4. The result is extremely statistically unstable (i.e., was very dependent on the luck of the draw in terms of who ended up in the sample). This makes the result very easy to manipulate in the ways described below as PBIS. Even apart from the points below about how the data was distilled to get an impressive result, the mere fact that it is so sensitive to the particular sample Winn chose (which people who know some statistics might know by the phrase “very wide confidence interval”) means that the result should never be reported as if it were a precise estimate of the exact risk. If this were the only concern, one could still say “a very large multiple” or something like that, but it is misleading to imply that we actually have such good information that we can quantify the estimate.

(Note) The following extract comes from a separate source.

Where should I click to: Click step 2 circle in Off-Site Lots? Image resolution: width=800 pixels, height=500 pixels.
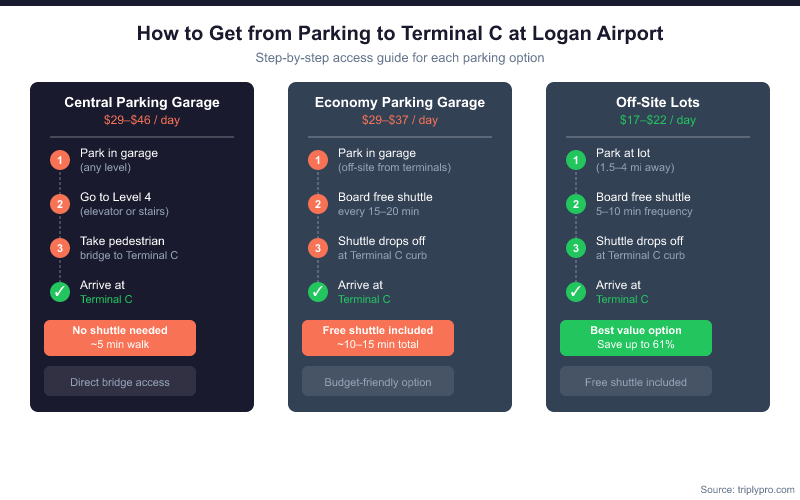576,204
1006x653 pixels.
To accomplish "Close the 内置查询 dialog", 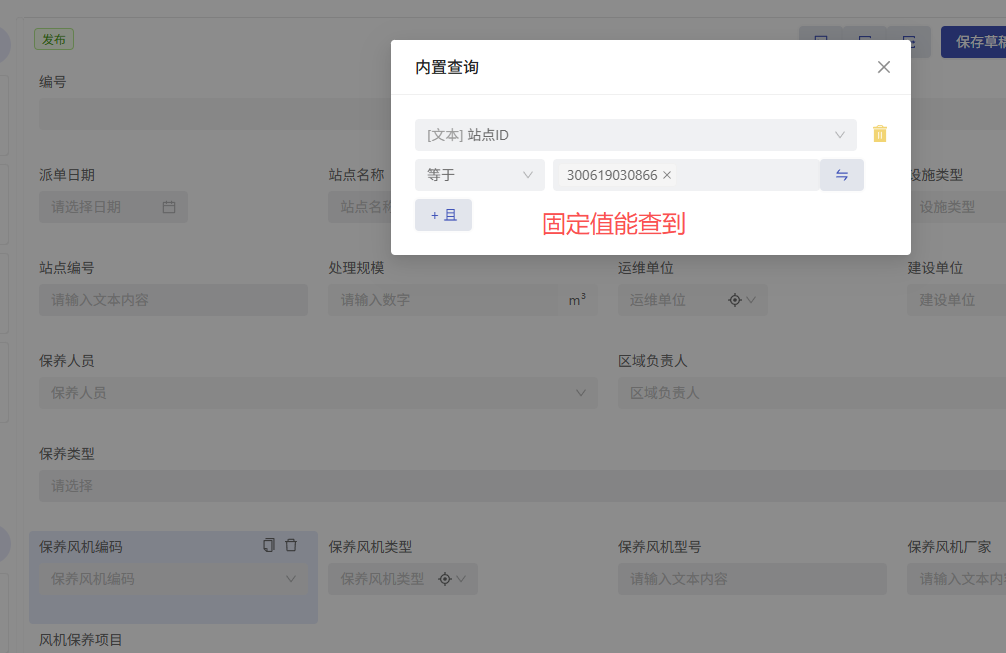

5. A final reason why this number should not be cited as a reason to avoid THR or ST more generally is a bit more subtle, and requires knowledge of the world and not just statistics, but should be instantly recognizable as valid: Even if it were true that someone initiating ST right now would have a 50-fold increase in OC risk fifty years from now, who cares? Seriously. Anyone with enough literacy, wealth, and motivation to have access to this propaganda is of a social class high enough to, almost certainly, have access to high-probability cure for OC fifty years from now. Just think about the progress in medical technology in the last fifty years, and then about the rate of acceleration of technology. This is nothing like the heart attack that might kill a fifty-year-old smoker tomorrow or the emphysema that will likely be irreversible in his lifetime. A dramatic multiplication of someone’s (very very low baseline) risk for oral cancer fifty (or even forty and probably even twenty) years from now simply does not matter very much. This is obviously not to say that we should not endeavor to prevent cancer or that current OCs are not terrible diseases, of course, but discouraging a behavior that could save many lives (via THR) or that people simply really like based on claims of a few cancers that will not occur until they are extremely likely to be curable is obviously indefensible.

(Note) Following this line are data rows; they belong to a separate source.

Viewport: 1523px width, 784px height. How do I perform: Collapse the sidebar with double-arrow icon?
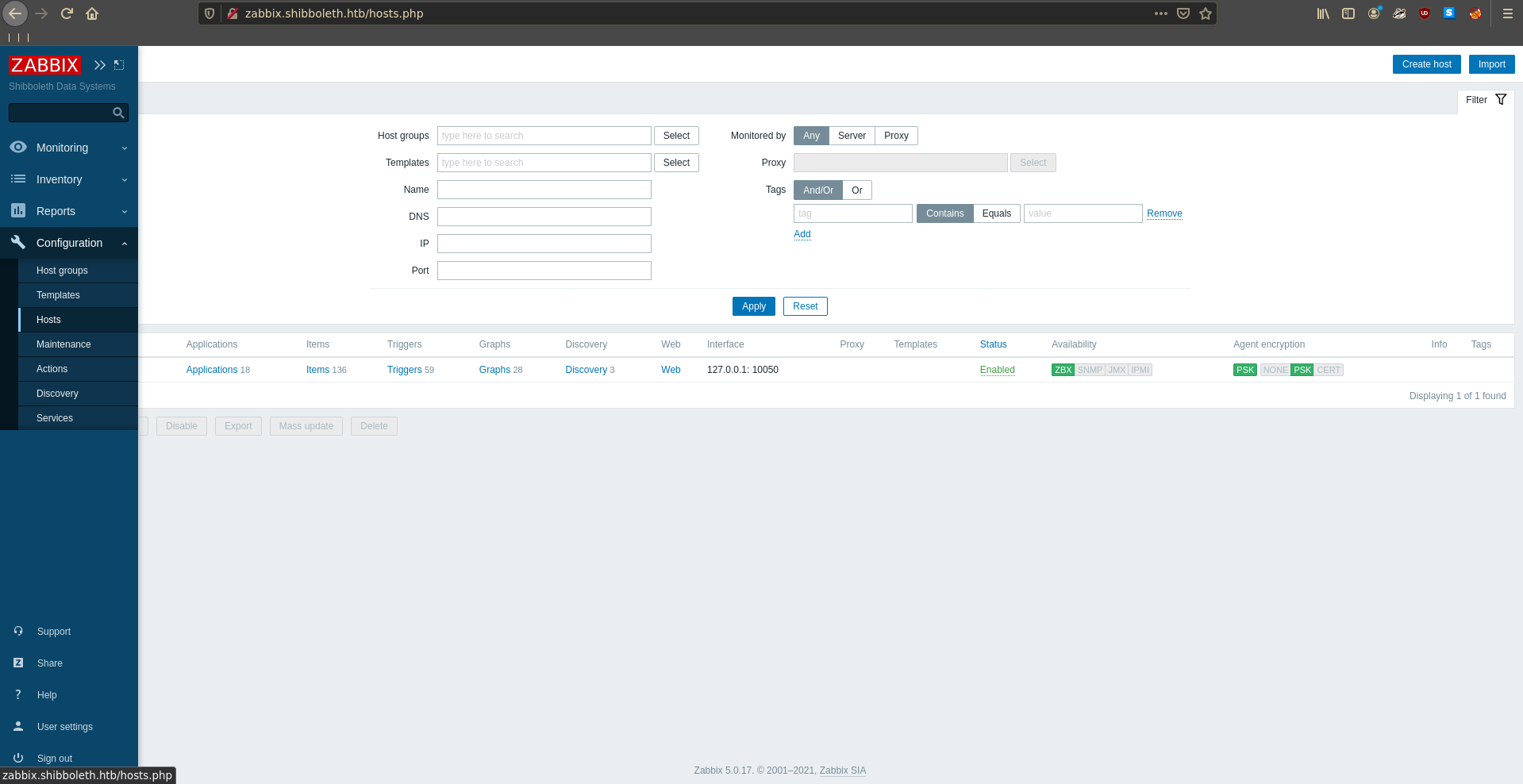click(99, 65)
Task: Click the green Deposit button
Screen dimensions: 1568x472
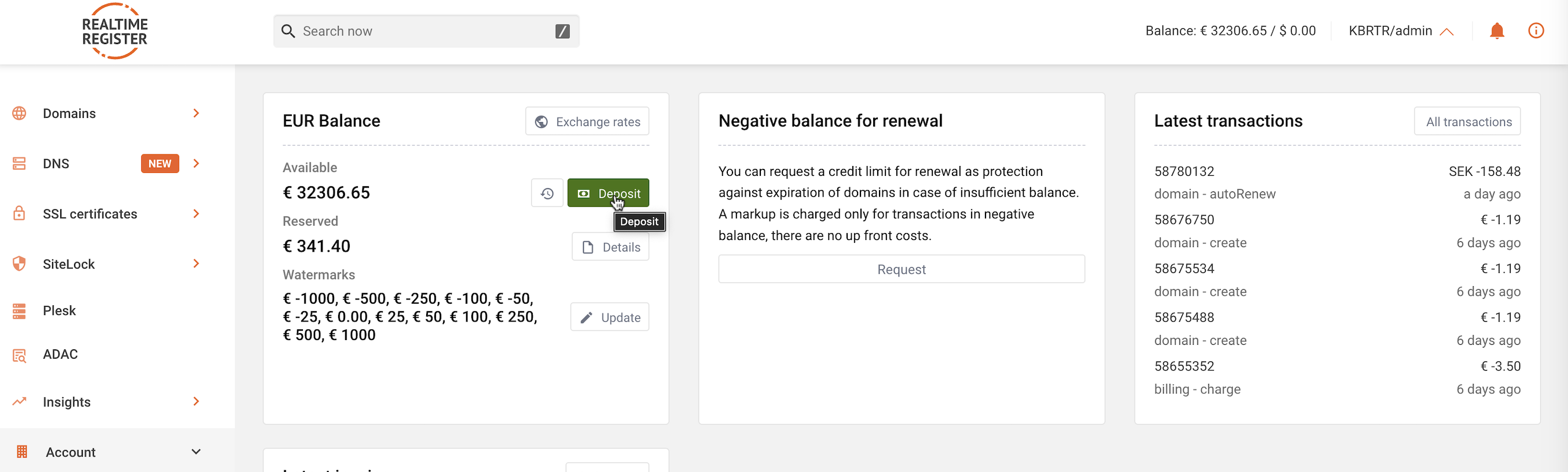Action: point(608,193)
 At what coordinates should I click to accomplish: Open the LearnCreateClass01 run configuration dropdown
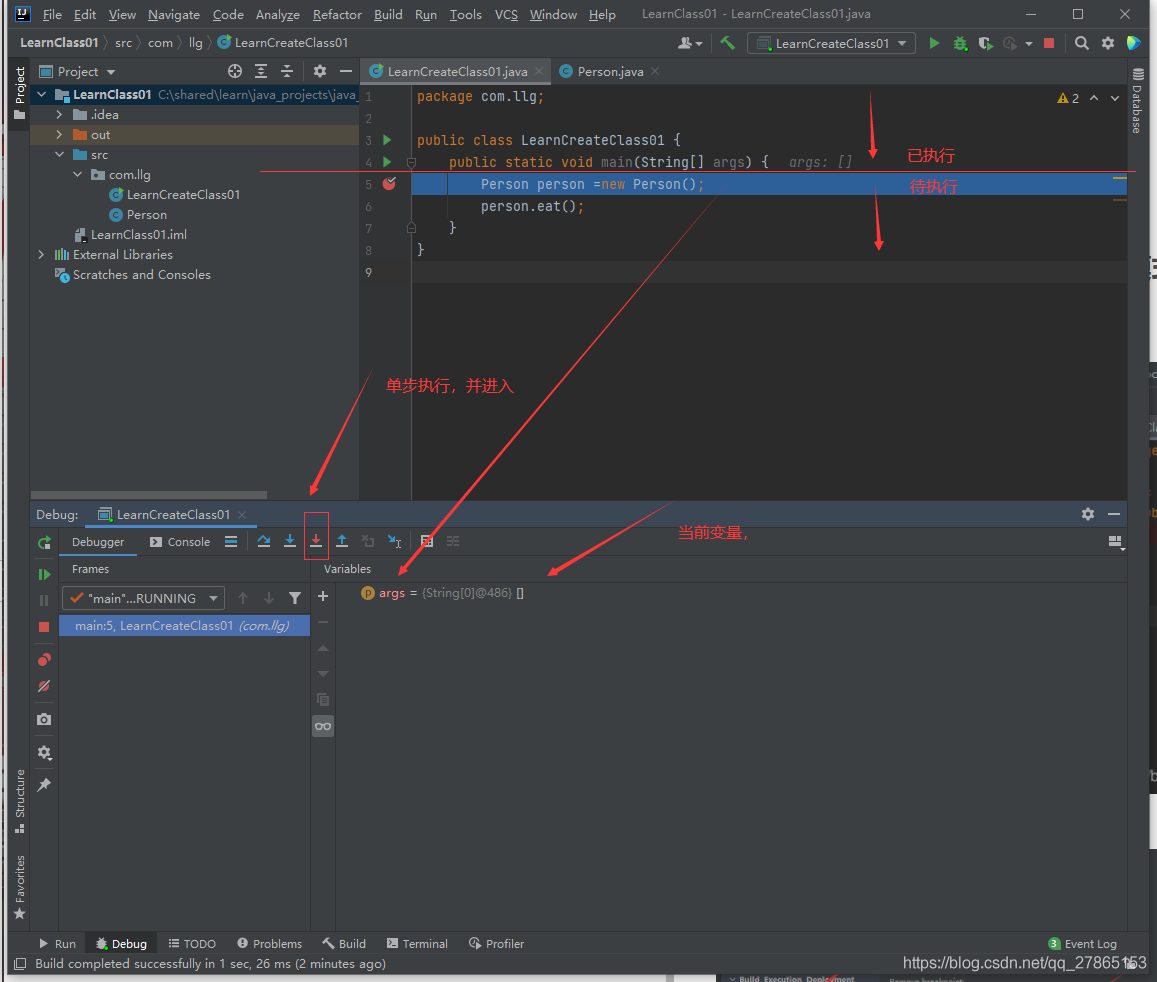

With all that as background, I will no proceed in Part 2 to discuss what is not widely knowable about the Winn paper, because it requires analyzing the data. One might argue that since the result is so clearly irrelevant for the above reasons, there is little point in this. But since those incredibly obvious reasons do not seem to have stopped the disinformation, it cannot hurt to pile on a few others. In addition, this serves and important illustration of the methodologic and ethical problems that are rife in epidemiologic publishing, particularly in areas where those reporting the results are more activist than scientist. For example, someone who realizes how this number was cooked will be more likely to see that the anti-THR propaganda that has been published by the Karolinska Institute over the last few years is pretty clearly cooked. Oh, and the full reference for the Will study is N Engl J Med. 1981 Mar 26;304(13):745-9, Snuff dipping and oral cancer among women in the southern United States, Winn DM, Blot WJ, Shy CM, Pickle LW, Toledo A, Fraumeni JF Jr. – I mention this as a hint to teachers: If you are looking for teaching articles to demonstrate dramatic over-conclusion, naive epidemiology methods, and unsubstantiated policy prescriptions, you really cannot beat the New England Journal of Medicine.